In the era of internet computing, social media offers the possibility to create, receive and share public messages at relatively low cost and ubiquitously in various formats (textual, image /video, sound, geolocation) and across various domains (e.g., politics, entertainment, social, business, crisis management and science). This led to an increasing accumulation of data, often termed as social media big data, which opens up new opportunities for exploring both communication and community patterns, including linguistic, social and network related features for the purpose of individual / community behavior analysis for instance. It has been especially found useful in identifying new trends to interact with customers in business sector; in supporting decision-making processes that rely on performance indicators issued from real time social media data; in predicting the spread of diseases through tracking symptoms in social media data; in gathering intelligence that would prevent occurrence of security threats, among others. Social media analytics has helped governments, political and mass organizations to gain new insights from the communication for deriving useful strategies, organize protests, reach new audience, win new support for their cause and design their future plans accordingly. Nevertheless, this should not hide the negative effect of social media in populating rumor and miss-information or fake news in a way to destabilize the whole community or country, which renders social media analytics task rather challenging.

This talk aims to shine the light on this phenomenon and review various strategies that are often used to approach the solution with special consideration to Twitter social media platform. Ultimately, the concept of “new information” is somehow related to the notions of novelty detection in computational linguistics, spam and discourse identification together with leveraging evidence gathered from sources conveying this new-information. Therefore, intuitively, techniques issued from information fusion, filtering, argumentation theory are of interest for this purpose. A set of exemplifications will be employed to illustrate the concept and shed light on new development opportunities.
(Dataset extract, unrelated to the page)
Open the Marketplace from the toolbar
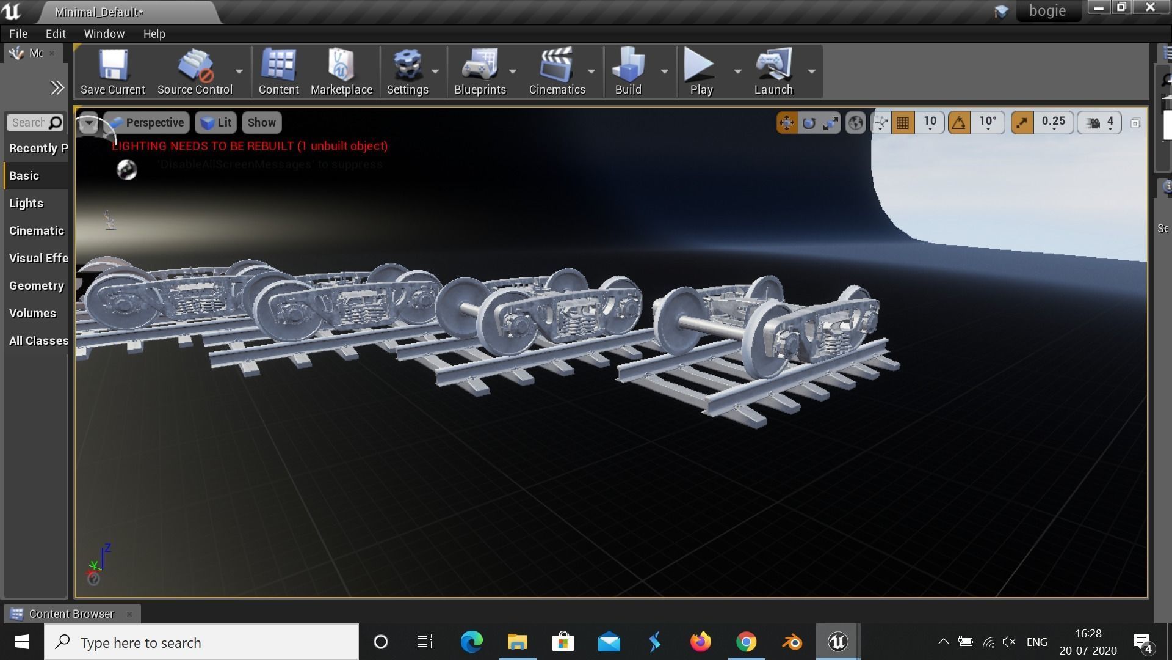The width and height of the screenshot is (1172, 660). tap(341, 72)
SITIS 2019 Keynote Oussalah

Dr. Mourad Oussalah is a recently appointed Research Professor in the University of Oulu, Faculty of Information Technology and Electrical Engineering, Centre for Machine Vision and Signal Analysis, where he leads the Social Mining Research Group. Prior to joining the University of Oulu, he was with the University of Birmingham, UK from 2003-2016. He also held research positions at City University of London and KU Leuven in Belgium and Visiting Professor position in University of Evry Val Essonnes of France (summer 2006), New Mexico of USA (summer 2009) and Xian of China (Fall 2018). Dr Oussalah research has concentrated mainly on information and data fusion, text mining, information retrieval and uncertainty handling where he published more than 250 international publications and supervised a dozen of PhD students and more than 40 MSc students, provided more than 20 keynote talks at international conferences and served as PC members of more than 60 international conferences and won best paper awards at IEEE International Conference on Cybernetic Intelligent Systems 2008, WCE, 2015 and best paper nominee at KDIR 2017.

He is a Fellow of Royal Statistical Society and Senior member of IEEE and acted as an executive of IEEE SMC UK & Ireland Chapter from 2002 till 2016. Dr Oussalah is also leading and participating into several EU projects including YoungRes (#823701) (2019-2021) on Youth polarization, Prince (#815362) (2019-2022) on CBRNE incidents, Cutler (#770469) on Coastal Urban development, CBC Karelia (Finland-Russia) on IoT Business Creation (2018-2020), Grage –Marie Skłodowska-Curie action (ID:645706) (2016-2018) on active ageing and elderly living in urban settings. He also secured funding from several foundations (e.g., Finnish Cancer Research, Nokia and Nuffield foundations).